Au fil des années et sans qu’aucune solution n’apparaisse en vue, les réfugiés de Palestine ont réalisé qu’ils avaient peu d’options. Beaucoup sont restés dans les camps qui leur offraient un abri immédiat. D’autres sont partis et se sont assimilés à la population locale ou ont émigré ailleurs. De nombreux chrétiens, qui constituaient autrefois 20 pour cent de la population et formaient l’épine dorsale de la culture palestinienne et de la classe moyenne, ont commencé à émigrer vers les Amériques et l’Océanie. Quoi qu’il en soit, la rupture qui s’est formée entre les communautés, les cultures et les familles a pesé lourdement sur les Églises locales et sur le Saint-Siège qui y voyaient des menaces pour la sauvegarde de la dignité de la vie humaine.
Suite à son élection comme pontife, le Pape Paul VI a annoncé son intention de commencer son pontificat en Terre Sainte, pour « porter au Saint-Sépulcre et à la Grotte de la Nativité les désirs des individus, des familles, des nations ; surtout les aspirations, les angoisses, les souffrances des malades, des pauvres, des déshérités, des affligés, des réfugiés, de ceux qui souffrent, de ceux qui pleurent, de ceux qui ont faim et soif de justice. »

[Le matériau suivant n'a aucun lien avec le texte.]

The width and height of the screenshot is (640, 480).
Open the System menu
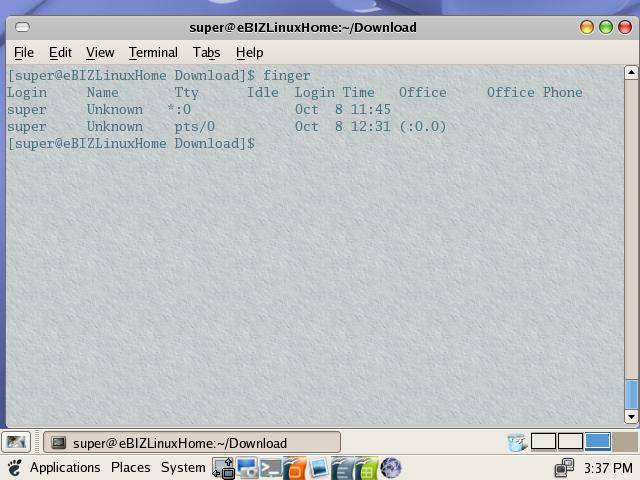click(183, 467)
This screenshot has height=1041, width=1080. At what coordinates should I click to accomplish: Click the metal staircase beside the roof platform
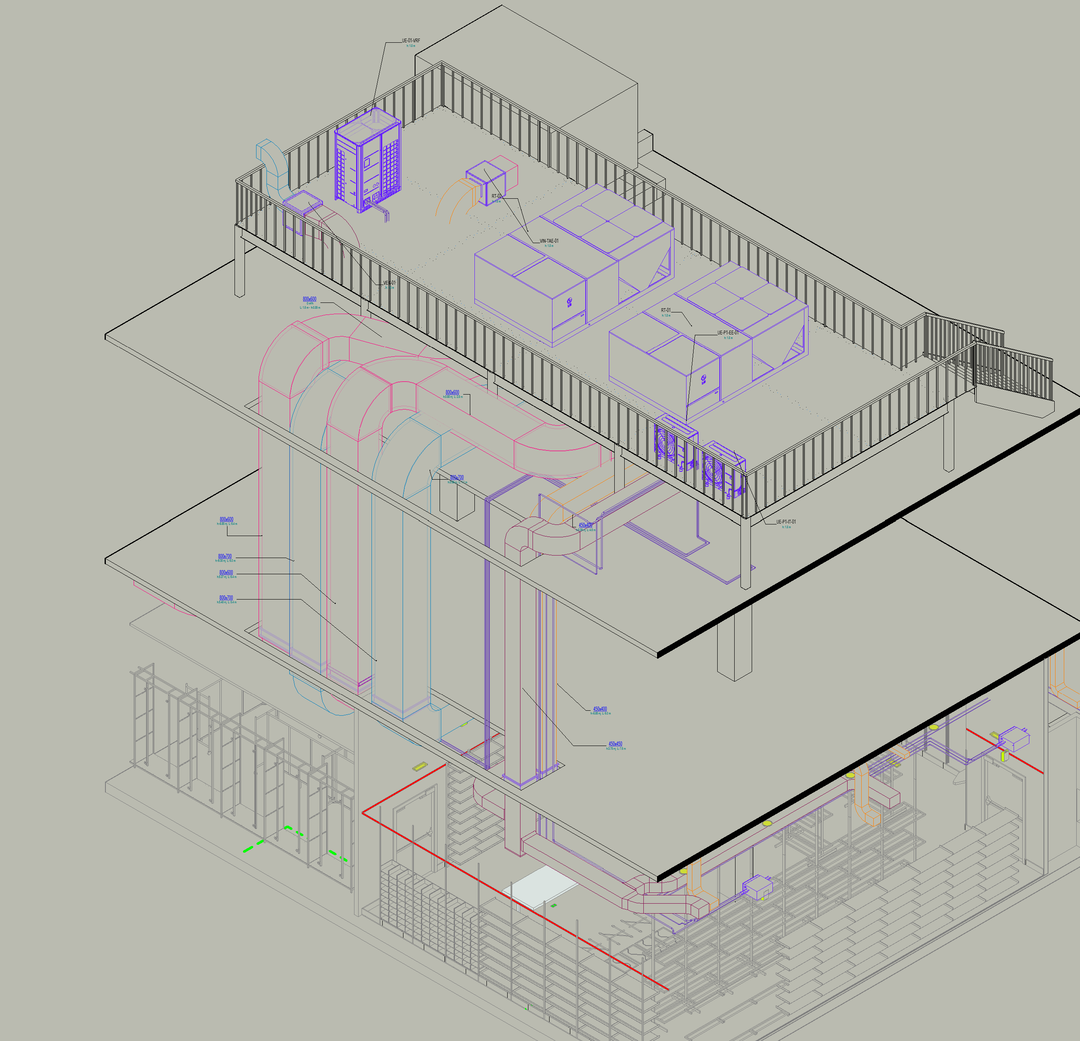1010,370
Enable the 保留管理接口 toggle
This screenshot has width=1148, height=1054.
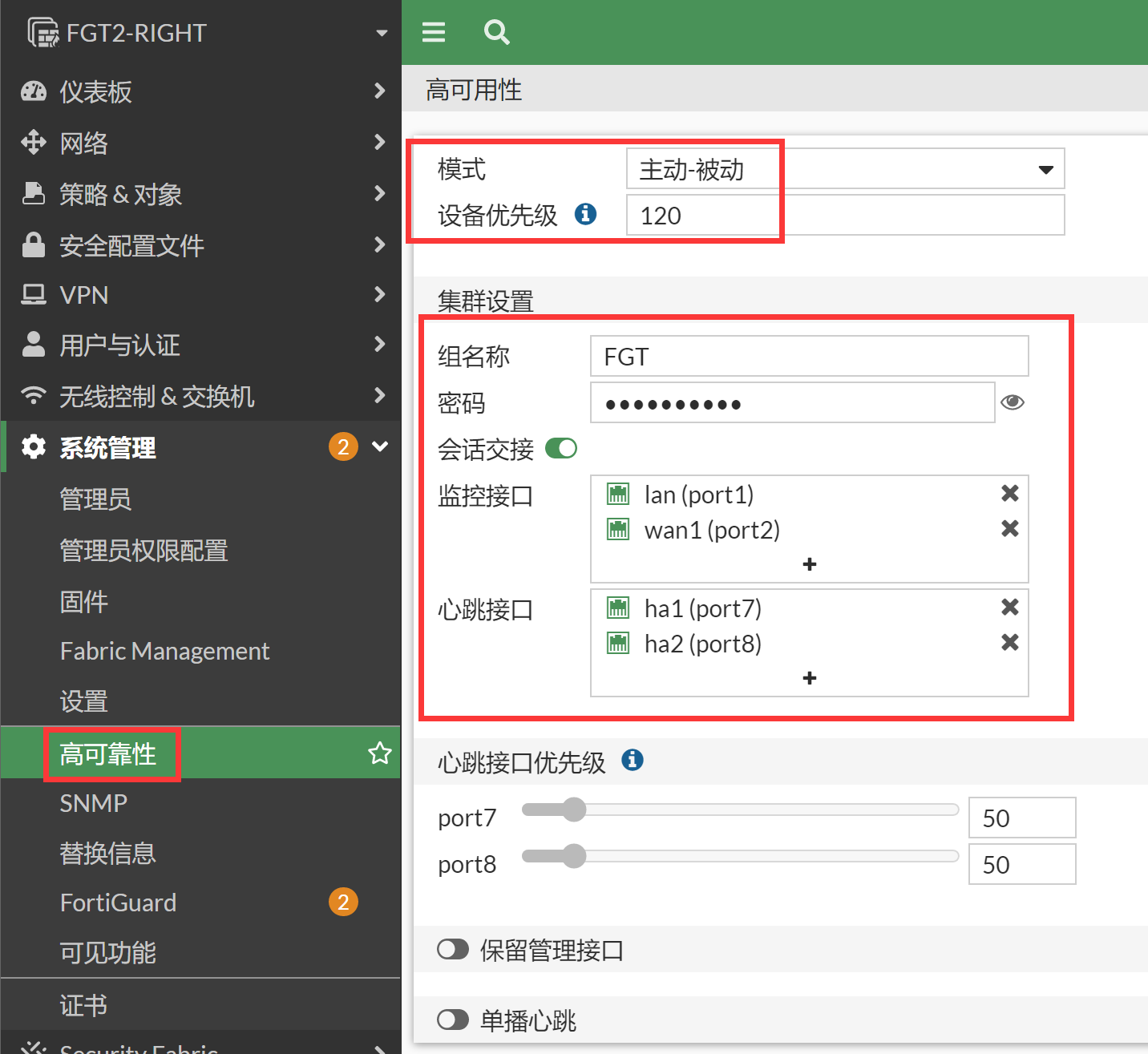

Le pape était accompagné lors de son pèlerinage en Terre sainte en janvier 1964 par le chef de la CNEWA-Mission pontificale, Mgr. Joseph Ryan. La visite du pape Paul VI a connu de nombreux moments forts, notamment la rencontre des évêques de Rome et de la Nouvelle Rome, Constantinople, et le début d’un dégel dans les relations entre catholiques et chrétiens orthodoxes. Le pape Paul VI a également lancé quatre initiatives avec le soutien et les conseils de CNEWA-Mission pontificale, des initiatives qui ont changé le cours de milliers de vies jusqu’à aujourd’hui : l’Université de Bethléem, l’Institut Ephpheta pour les enfants malentendants, l’Institut œcuménique Tantur et le Centre de pèlerinage de Notre-Dame à Jérusalem. Ces initiatives centrées sur le développement humain ont changé le cours de la mission pontificale, passant d’une mission simplement de secours d’urgence à une mission également centrée le développement humain, corps et esprit. Le développement de l’âme, une fois que les besoins humains de base aient été satisfaits.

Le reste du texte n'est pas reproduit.